BEGIN SOURCE DOCUMENT

AttentionModules

A compact PyTorch toolbox of visual attention modules for CNNs, hybrid models, and Transformer-style architectures.

This repository collects a range of attention mechanisms commonly used in computer vision, from lightweight channel attention blocks to global self-attention and deformable attention. It is designed for two main goals:

Plug-and-play experimentation in your own models
Code reading and learning for understanding how different attention modules are implemented in PyTorch

✨ Highlights

Clean PyTorch implementations with readable structure
Most modules use the standard (B, C, H, W) input/output convention
Includes lightweight, axis-aware, hybrid, and Transformer-style attention blocks
A good reference repo for comparing implementation ideas across attention families

🗂 Repository Structure

AttentionModules/
├── AttentionModules/
│   ├── A2.py
│   ├── ACmix.py
│   ├── BAM.py
│   ├── CA.py
│   ├── CBAM.py
│   ├── CCAM.py
│   ├── DANet.py
│   ├── DETRAttention.py
│   ├── DeformableAttention.py
│   ├── ECA.py
│   ├── ELA.py
│   ├── EMA.py
│   ├── GAM.py
│   ├── SCSA.py
│   ├── SE.py
│   ├── SimAM.py
│   ├── SK.py
│   ├── SLAM.py
│   ├── SwinAttention.py
│   └── TripletAttention.py
└── README.md

🚀 Quick Start

Install

Requirements:

Python 3.8+
PyTorch 2.x

If PyTorch is already installed, this repo is ready to use directly.

Import a module

from AttentionModules import SE, CA, CBAM, ECA

attn = SE(channels=64, reduction=4)
out = attn(x)  # x: (B, C, H, W)

Insert into a convolution block

import torch.nn as nn
from AttentionModules import CBAM


class ConvBlock(nn.Module):
    def __init__(self, c1, c2):
        super().__init__()
        self.block = nn.Sequential(
            nn.Conv2d(c1, c2, 3, padding=1, bias=False),
            nn.BatchNorm2d(c2),
            nn.ReLU(inplace=True),
            CBAM(c2),
        )

    def forward(self, x):
        return self.block(x)

END SOURCE DOCUMENT
BEGIN MATERIAL

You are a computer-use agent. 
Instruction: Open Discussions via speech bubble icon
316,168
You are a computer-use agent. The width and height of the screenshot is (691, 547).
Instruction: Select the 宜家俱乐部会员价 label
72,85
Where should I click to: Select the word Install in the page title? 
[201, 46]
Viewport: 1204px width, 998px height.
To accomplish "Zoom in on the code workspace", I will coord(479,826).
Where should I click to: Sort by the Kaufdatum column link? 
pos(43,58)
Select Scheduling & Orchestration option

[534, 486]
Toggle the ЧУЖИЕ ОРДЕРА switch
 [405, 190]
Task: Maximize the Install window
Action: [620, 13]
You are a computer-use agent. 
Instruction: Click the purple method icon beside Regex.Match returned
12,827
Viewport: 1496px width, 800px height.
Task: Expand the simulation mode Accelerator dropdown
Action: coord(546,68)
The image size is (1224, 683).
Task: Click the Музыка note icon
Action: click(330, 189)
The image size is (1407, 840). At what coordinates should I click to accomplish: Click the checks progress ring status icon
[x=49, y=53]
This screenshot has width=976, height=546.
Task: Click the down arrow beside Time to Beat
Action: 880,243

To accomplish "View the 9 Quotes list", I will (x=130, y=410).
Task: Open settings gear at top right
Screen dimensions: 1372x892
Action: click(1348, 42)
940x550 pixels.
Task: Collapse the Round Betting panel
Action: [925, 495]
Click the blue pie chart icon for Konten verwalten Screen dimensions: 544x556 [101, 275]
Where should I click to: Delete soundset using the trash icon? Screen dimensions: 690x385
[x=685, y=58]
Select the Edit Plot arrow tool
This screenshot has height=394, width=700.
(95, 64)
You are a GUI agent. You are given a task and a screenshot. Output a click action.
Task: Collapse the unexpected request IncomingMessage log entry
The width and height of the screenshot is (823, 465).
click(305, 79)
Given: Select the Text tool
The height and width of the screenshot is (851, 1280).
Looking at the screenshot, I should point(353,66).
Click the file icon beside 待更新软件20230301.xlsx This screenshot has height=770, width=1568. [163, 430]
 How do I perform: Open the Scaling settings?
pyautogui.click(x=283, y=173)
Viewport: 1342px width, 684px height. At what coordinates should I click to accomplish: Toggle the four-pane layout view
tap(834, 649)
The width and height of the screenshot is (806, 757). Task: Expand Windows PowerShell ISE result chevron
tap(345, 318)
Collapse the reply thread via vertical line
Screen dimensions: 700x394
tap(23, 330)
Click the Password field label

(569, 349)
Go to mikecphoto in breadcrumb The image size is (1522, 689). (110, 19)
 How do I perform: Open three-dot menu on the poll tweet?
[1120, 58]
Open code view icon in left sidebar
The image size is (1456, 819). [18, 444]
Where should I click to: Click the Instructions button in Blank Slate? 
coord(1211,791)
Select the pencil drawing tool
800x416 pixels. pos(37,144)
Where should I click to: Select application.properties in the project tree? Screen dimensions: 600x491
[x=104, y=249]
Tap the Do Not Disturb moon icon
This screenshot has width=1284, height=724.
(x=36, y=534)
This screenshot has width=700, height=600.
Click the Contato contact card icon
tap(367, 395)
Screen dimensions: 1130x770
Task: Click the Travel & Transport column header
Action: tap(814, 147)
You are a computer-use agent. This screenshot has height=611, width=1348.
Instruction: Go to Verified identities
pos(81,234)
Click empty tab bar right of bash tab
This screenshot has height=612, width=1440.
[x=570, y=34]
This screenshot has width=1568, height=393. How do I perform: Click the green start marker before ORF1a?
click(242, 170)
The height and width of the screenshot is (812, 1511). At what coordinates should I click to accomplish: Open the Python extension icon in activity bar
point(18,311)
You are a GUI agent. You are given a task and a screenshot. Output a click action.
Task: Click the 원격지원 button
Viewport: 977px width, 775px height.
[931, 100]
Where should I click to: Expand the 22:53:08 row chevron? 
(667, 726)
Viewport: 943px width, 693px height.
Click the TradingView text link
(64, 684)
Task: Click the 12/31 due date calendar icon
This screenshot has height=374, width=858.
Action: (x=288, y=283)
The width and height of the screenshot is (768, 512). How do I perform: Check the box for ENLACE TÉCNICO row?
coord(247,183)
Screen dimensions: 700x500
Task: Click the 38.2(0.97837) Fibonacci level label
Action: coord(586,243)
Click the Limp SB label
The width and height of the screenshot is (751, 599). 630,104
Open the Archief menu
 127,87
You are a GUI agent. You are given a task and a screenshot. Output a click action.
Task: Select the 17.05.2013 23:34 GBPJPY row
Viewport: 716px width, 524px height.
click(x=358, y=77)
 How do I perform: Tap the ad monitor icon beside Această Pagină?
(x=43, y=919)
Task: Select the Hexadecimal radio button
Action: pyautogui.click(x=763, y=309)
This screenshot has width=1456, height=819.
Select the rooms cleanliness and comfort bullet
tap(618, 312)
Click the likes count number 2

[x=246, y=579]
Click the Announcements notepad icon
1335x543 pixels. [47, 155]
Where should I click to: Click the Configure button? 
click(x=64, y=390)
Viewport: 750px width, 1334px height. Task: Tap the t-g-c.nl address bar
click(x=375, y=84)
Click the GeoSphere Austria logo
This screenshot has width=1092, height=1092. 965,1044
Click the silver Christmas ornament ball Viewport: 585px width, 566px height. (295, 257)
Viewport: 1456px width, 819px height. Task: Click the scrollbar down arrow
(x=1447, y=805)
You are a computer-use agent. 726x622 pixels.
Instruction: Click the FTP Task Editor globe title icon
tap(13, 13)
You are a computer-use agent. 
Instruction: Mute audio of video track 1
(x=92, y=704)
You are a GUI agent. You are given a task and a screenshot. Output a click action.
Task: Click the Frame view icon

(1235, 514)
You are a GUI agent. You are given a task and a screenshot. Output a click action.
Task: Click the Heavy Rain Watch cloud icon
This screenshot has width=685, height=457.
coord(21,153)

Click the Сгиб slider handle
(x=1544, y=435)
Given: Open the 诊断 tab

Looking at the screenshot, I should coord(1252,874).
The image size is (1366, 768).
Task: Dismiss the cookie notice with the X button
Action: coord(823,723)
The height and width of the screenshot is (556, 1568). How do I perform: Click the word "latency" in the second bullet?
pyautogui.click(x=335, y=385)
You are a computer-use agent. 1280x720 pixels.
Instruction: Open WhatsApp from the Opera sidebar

END MATERIAL

> **JOB 1**:
Which Python version does the AttentionModules page list as a requirement?
> **JOB 2**:
Repeat word for word the passage of the AttentionModules page starting with "Python 3.8+" and going on through "attn = SE(channels=64, reduction=4)".

> **SOLUTION 1**:
Python 3.8+

> **SOLUTION 2**:
Python 3.8+
PyTorch 2.x

If PyTorch is already installed, this repo is ready to use directly.

Import a module

from AttentionModules import SE, CA, CBAM, ECA

attn = SE(channels=64, reduction=4)